The Renaissance of 40

It’s my Nameday. Cakeday. Birthday, and I turned 40. What does that mean in today’s age? I’ve often repeated the story leading up to this day that it’s not the same as it used to be. When I was growing up this was ‘Over the Hill’, a day for black roses, the bemoaning of the slippery slope down!

I can’t even fathom that thought. I’m not at the top of the hill, I haven’t begun to plateau. I’m just getting started!

A Pirate Looks at 40

Growing up my father and step-father were both big Parrot heads, still are. I can’t help but say some of my favorite skin tingling songs come from his repertoire. I’m not a pirate but I would say I seek opportunity and the thrill of living. For a long time I’ve held to the quote:

We take these risks, not to escape life, but to prevent life from escaping us!

The author is unknown but I have a hunch it was taken from a Thomas Wolfe quote about romantics, go figure.

Life shouldn’t escape us. We are here for such a brief moment in the context of the macrocosm that we should acquire what experiences we can in the time that we have. Life long learning, exploration of the arts, and calculated risks. If we are here, let’s be here to experience, explore, and create.

The Crux of Aging

What captures us like a fly in the web, a bug in amber, is the mundanity of surviving day to day.

Youth is wasted on the young.

I think Loki made responsibility as the ultimate joke. As a child you have none and you are free but you don’t know the value of what you have. Once you have responsibilities it is incredibly hard to have that same sense of freedom. Too many things lash you down, contort your needs to greater needs whether internal, external, familial, business, financial–tugged in so many directions and only a few of them your own. This is why we have a mid-life crisis. Reflection gives rise to unmet desire which makes us go bonkers for a while.

Holy sh*t.. I get it!

Life GPS

There is no life GPS, which is sad. I could certainly use more certainty in my life. We lack it in all facets these days from the world stage to your home and that’s unfortunate. In my own reflective moment I am proud of the man I have become. I have a family of my own I adore. A few businesses that have seen some modicum of successes. Many interests from the culinary to video games, marketing to skydiving, photography to agriculture. Nothing though is in a stable orbit. Business goes up and down and are still too young, too immature (ie volatile.) Interests are joys of my spare time which there is little of and when you add daily stressors your interests taste bland because you can’t let go beyond those issues you face.

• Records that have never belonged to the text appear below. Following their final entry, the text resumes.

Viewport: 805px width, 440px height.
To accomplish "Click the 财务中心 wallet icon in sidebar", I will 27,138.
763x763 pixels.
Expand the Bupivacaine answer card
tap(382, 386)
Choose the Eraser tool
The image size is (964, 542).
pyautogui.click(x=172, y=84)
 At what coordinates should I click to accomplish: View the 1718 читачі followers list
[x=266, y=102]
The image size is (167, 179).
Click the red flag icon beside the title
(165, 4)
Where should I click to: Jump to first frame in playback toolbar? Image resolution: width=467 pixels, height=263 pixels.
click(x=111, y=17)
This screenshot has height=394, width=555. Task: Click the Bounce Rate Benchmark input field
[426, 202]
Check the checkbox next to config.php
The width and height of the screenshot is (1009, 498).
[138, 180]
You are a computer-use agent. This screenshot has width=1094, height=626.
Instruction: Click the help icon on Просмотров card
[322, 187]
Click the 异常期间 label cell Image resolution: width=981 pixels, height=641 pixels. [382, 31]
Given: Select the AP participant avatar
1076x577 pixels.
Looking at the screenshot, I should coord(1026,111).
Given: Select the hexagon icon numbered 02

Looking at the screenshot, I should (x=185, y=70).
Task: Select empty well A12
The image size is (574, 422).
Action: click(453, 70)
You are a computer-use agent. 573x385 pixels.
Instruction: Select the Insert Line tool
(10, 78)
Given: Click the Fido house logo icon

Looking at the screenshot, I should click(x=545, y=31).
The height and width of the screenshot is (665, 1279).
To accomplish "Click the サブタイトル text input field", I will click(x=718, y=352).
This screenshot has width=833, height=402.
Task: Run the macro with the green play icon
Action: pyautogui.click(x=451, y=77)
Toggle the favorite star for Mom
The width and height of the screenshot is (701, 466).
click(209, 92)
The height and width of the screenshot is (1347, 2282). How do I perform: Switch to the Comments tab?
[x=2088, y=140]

For instance, I love to skydive, but it’s hard to get to go fly through the clouds when I feel bound to the earth with a payroll that might be hard to fund, a loan that needs servicing, or a month that just isn’t having ends meet. Can’t have fun in the face of a reality that thwarts that.

Life GPS, please recompute path to stability!

Celebrate When You Can

I vacillate quite frequently from the macro to the micro. Sometimes it causes whiplash but a little Buddhism in your life can go a long way. Today is here, is now, is real. Tomorrow is a fantasy and the past is immaterial. Only today matters.

  • Do one thing to make your family happy
  • Listen to yourself being you, watch your thoughts, listen to your breathing
  • Watch your coworkers or people around you flow through their ecosystems (or maybe fugue states)
  • Achieve one thing, big or small right now

When the world is going sideways I try and find the now. We’re human, it doesn’t always work, but David Allen taught me that we are prone to getting thrown off the horse. It’s that we get back on that makes the difference.

I’m 40. I have a long way to go. I have a lot I still want to do and I am nowhere near finished doing it but I’m ready for the challenges of today.